ARTICLE
Burbage's legacy continues thanks to George and Lisa Bowen


In a city that struggles with change, the news last June that Burbage’s Grocery on Broad Street might close had locals reeling. Al Burbage, who for 26 years had run the store that his father, Robert, opened in 1946, was looking to retire and reluctantly put the space up for sale. But when a potential buyer’s plans fell through, reports began circulating that Burbage’s might shut down for good.

“My getting out of the business was predicated on finding the right people to come in and continue to serve the community, while maintaining the same feel and effort,” says Burbage. No easy task for a grocery that had served five generations. 

That’s when George Bowen got wind of it. “My brother-in-law called and said, ‘I might have an opportunity for you,’” recalls George. A mechanical contractor by day, George had owned both Queen Street Grocery and College Corner in the ’80s and was looking for a business he and wife Lisa, a lifelong retail veteran, could own. “We wanted our own business,” says Lisa. “And with Burbage’s, we had a vision for a vintage grocery store—a place where shopping could be like going back in time, but with a twist.” 

The feeling was mutual. “They gave me the sense that it was going to be in good hands, that they’d update it but still maintain the same family feel my father started,” says Burbage. 

That feel includes Burbage’s famed recipes for his classic backyard chili, Brunswick stew, and potato vichyssoise. “People love Al’s soups, so he’s taught us his recipes,” says George. Burbage, who continues to live above the store, comes down weekly to help with prep and make all the sausage. But the Bowens have implemented necessary changes to help the store catch up with the times. 

“The store used to only stay open until 5 p.m. We’ve changed that to 6 p.m. I think people really appreciate being able to come in after work and grab to-go items for dinner,” says Lisa. Shelves stocked with cereals are now full of kitchen goods, fresh veggies, and local Bertolini’s pastas. Plus, they’ve added a breakfast bar. 

It’s a departure from what the original store offered, but Burbage doesn’t mind, saying, “It is surreal to see other people running the store. On the other hand, it’s kind of nice.”

DATA SUPPLIED
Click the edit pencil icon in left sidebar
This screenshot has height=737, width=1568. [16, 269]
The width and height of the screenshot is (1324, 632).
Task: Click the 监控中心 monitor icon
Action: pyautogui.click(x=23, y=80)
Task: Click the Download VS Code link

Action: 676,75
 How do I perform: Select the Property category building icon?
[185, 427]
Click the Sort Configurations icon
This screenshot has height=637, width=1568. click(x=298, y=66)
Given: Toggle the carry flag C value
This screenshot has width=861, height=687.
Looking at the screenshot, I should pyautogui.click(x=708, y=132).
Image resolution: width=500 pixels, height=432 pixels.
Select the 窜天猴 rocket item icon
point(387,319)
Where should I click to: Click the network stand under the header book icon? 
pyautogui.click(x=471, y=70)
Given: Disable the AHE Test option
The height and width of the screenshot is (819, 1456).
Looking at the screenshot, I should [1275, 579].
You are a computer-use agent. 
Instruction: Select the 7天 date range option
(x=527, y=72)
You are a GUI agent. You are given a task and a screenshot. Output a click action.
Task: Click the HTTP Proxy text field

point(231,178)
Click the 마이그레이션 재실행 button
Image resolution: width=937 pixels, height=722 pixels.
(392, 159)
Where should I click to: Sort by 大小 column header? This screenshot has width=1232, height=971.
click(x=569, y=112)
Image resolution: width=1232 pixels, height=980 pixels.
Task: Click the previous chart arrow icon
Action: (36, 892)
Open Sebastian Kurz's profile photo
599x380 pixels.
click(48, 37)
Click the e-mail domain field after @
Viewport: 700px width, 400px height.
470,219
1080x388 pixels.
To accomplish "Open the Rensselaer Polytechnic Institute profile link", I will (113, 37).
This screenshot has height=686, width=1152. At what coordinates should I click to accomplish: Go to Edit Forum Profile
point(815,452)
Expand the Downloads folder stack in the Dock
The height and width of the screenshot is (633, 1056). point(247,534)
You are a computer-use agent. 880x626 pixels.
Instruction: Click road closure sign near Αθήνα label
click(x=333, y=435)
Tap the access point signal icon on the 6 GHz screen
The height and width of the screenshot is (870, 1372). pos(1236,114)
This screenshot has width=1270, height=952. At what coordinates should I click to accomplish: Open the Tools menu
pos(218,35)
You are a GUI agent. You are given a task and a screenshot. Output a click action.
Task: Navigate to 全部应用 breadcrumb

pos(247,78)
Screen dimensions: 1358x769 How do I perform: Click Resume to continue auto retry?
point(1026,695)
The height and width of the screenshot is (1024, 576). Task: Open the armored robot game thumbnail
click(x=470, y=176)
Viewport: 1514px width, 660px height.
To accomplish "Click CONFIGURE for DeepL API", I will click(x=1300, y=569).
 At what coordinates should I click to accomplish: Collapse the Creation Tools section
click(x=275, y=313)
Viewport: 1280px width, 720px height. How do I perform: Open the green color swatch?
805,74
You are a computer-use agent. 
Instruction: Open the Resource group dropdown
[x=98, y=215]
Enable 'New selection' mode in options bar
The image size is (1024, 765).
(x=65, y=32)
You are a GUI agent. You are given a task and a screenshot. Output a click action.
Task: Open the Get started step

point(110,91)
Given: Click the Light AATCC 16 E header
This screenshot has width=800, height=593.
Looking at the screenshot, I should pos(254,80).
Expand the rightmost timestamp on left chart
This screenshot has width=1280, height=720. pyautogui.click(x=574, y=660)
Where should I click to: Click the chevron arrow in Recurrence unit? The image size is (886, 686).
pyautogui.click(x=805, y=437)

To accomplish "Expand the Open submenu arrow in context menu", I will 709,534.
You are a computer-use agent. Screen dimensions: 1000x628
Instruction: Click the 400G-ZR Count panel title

EXERCISE SET
1 – In the article about Burbage's Grocery, what is the exact wording of the passage that opens with the words containing "Burbage's legacy continues" and closes with "served five generations."? Repeat it word for word.
2 – How would you render this sentence from the article about Burbage's Grocery in Spanish: "Shelves stocked with cereals are now full of kitchen goods, fresh veggies, and local Bertolini’s pastas."?

RESULTS OF THE TASKS
1 –
Burbage's legacy continues thanks to George and Lisa Bowen


In a city that struggles with change, the news last June that Burbage’s Grocery on Broad Street might close had locals reeling. Al Burbage, who for 26 years had run the store that his father, Robert, opened in 1946, was looking to retire and reluctantly put the space up for sale. But when a potential buyer’s plans fell through, reports began circulating that Burbage’s might shut down for good.

“My getting out of the business was predicated on finding the right people to come in and continue to serve the community, while maintaining the same feel and effort,” says Burbage. No easy task for a grocery that had served five generations.

2 – Los estantes surtidos de cereales ahora están llenos de artículos de cocina, verduras frescas y pastas locales de Bertolini's.